▶ [WHAT IS NEEDED]:
Within the listing below, how many lines hold the string "Casa"? Only the number is wanted.
============================================================
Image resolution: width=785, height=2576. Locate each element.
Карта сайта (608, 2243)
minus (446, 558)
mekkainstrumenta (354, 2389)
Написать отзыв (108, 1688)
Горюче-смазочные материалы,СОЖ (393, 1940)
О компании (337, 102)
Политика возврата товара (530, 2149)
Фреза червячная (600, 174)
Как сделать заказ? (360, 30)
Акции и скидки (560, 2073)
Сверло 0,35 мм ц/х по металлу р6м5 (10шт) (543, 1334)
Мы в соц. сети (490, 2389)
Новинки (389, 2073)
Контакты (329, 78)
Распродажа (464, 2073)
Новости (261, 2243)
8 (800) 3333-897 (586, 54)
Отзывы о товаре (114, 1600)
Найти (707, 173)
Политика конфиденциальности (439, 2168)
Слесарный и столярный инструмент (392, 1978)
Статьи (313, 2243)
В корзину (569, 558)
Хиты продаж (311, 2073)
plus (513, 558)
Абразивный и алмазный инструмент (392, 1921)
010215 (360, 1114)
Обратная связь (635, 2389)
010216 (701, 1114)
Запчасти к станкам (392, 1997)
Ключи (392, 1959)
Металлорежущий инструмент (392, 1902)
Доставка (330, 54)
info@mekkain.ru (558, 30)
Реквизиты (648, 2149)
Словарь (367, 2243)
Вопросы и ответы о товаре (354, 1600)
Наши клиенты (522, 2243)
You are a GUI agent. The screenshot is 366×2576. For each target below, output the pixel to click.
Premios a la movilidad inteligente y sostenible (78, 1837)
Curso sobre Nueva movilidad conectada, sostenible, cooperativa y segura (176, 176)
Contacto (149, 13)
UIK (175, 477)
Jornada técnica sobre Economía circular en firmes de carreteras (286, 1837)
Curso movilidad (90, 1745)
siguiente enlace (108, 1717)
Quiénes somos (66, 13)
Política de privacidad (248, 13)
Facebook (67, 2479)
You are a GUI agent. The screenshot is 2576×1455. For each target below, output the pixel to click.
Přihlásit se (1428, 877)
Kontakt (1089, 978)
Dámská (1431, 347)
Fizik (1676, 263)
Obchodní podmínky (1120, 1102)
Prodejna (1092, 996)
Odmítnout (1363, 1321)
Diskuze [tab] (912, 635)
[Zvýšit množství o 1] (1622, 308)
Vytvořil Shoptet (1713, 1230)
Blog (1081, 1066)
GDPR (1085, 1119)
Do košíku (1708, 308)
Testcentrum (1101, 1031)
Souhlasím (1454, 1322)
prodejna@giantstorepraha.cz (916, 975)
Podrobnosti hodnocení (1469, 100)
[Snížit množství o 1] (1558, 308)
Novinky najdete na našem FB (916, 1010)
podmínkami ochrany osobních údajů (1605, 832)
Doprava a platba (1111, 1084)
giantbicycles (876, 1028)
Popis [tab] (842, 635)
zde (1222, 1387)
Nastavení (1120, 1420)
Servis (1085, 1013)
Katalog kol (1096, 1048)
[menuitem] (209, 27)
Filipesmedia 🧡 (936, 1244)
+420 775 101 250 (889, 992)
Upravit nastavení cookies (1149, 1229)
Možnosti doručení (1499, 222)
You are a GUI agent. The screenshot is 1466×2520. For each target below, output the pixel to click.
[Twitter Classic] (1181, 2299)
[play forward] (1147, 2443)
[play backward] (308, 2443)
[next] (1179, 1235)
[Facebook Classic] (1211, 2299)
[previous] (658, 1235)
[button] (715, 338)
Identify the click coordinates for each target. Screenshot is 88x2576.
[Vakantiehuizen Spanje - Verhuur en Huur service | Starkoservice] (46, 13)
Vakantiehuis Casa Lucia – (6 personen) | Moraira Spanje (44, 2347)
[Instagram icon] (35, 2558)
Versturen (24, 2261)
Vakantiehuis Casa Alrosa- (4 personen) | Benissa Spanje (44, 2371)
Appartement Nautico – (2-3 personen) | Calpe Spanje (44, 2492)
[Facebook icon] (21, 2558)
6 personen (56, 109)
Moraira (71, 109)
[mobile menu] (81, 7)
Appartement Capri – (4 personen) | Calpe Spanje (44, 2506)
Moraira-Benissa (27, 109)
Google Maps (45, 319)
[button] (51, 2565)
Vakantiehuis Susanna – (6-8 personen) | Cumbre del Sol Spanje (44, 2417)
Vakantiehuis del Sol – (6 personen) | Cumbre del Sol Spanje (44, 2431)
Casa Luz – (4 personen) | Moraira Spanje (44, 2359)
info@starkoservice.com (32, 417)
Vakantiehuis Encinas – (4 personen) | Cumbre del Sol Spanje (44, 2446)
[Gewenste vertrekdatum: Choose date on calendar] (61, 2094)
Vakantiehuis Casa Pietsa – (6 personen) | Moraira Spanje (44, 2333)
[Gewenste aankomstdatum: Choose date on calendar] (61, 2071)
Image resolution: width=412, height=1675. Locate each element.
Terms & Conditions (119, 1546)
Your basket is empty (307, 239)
============================================================
▶ [RESPONSE TO THIS TASK]:
4